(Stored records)

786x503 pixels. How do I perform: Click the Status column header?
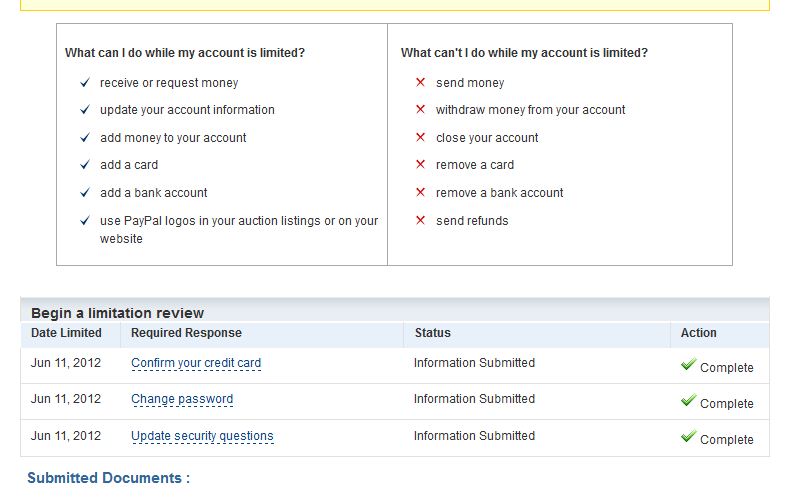(433, 333)
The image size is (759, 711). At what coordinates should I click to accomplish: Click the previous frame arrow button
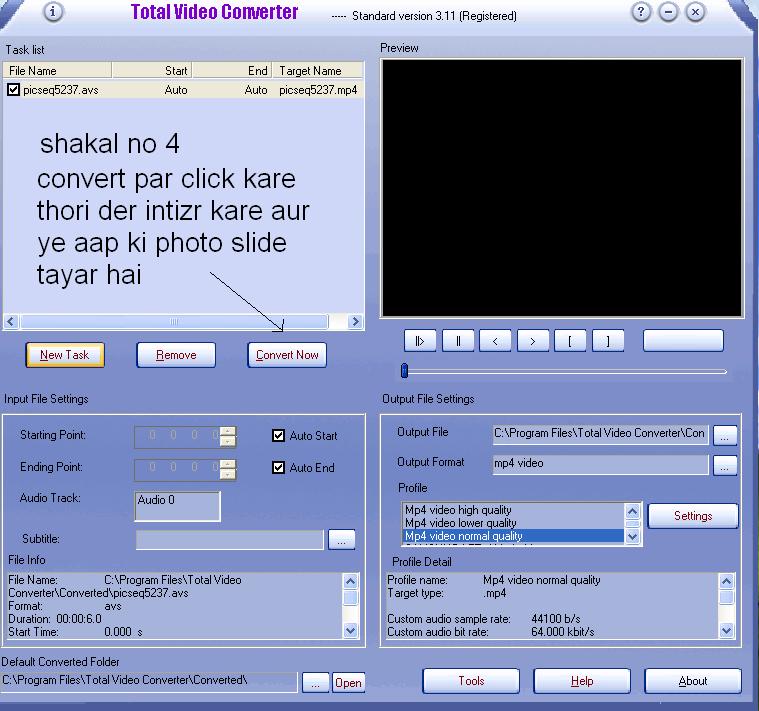pyautogui.click(x=495, y=341)
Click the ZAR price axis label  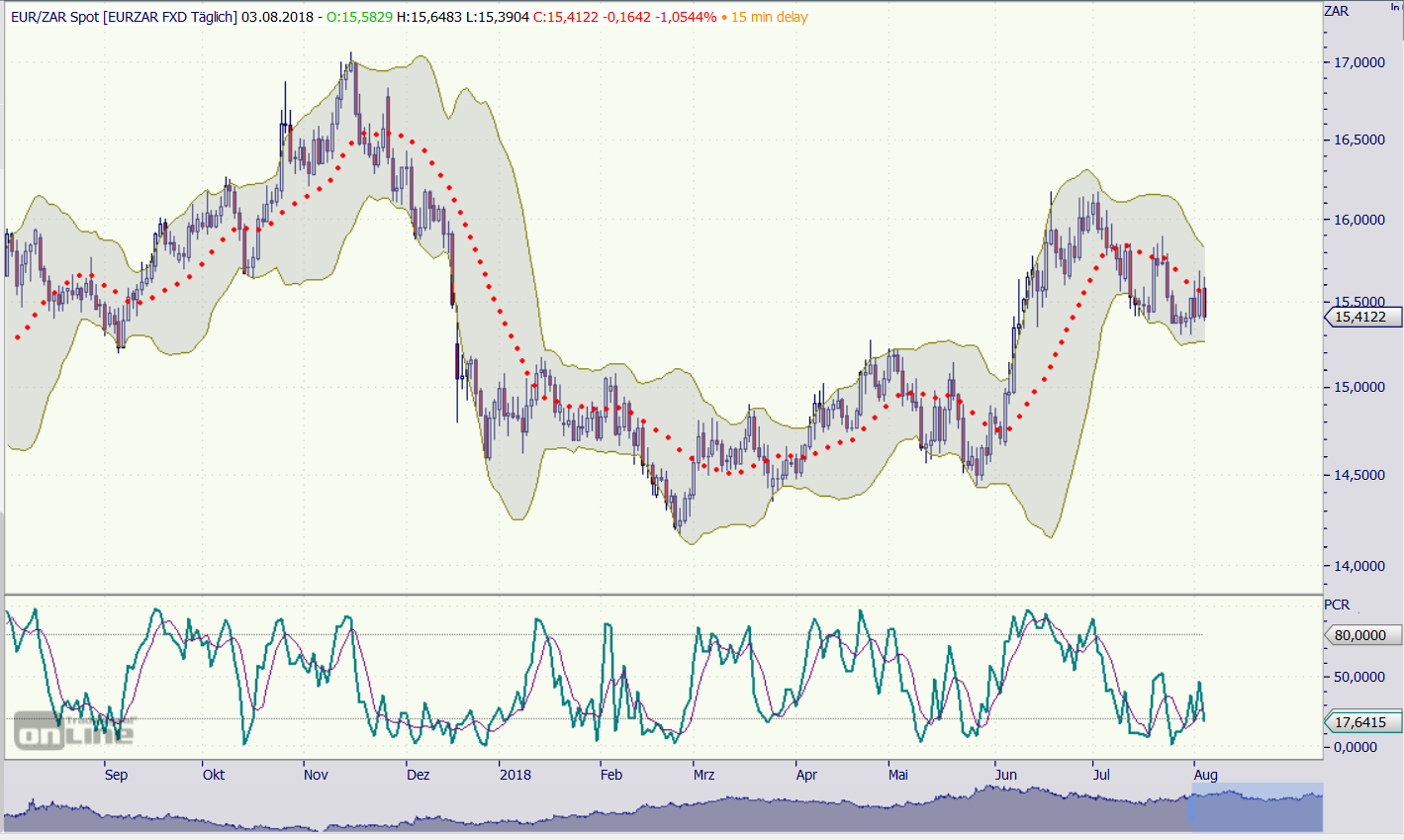coord(1336,11)
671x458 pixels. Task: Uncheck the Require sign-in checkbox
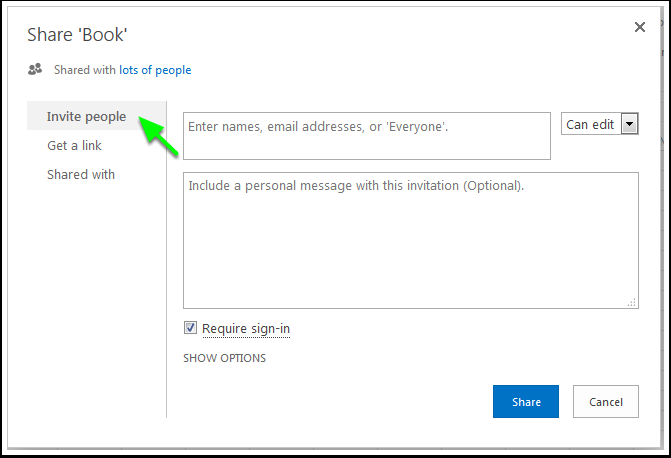tap(191, 328)
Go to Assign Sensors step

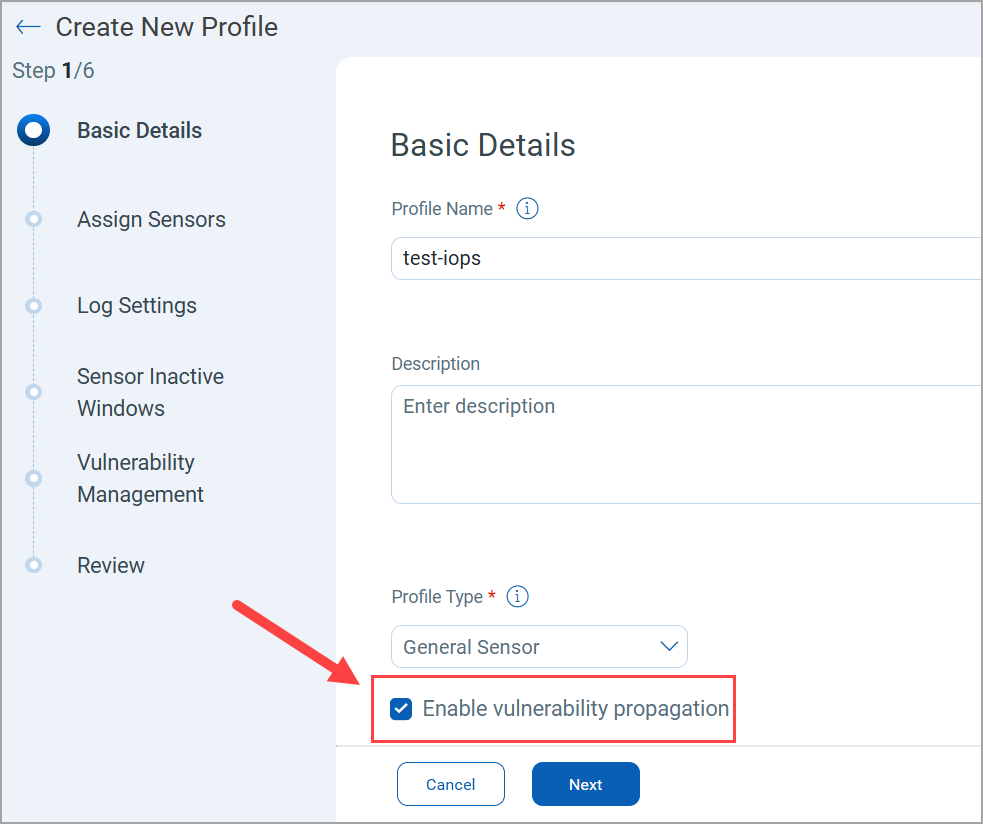tap(151, 220)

■ **Problem description**
What is wanted is an exact copy of the lines from the line with "671x458 pixels. Task: Uncheck" through the end of the records, both ends included, pictures excluded.

■ **Answer space**
671x458 pixels. Task: Uncheck the Require sign-in checkbox
tap(191, 328)
Go to Assign Sensors step

tap(151, 220)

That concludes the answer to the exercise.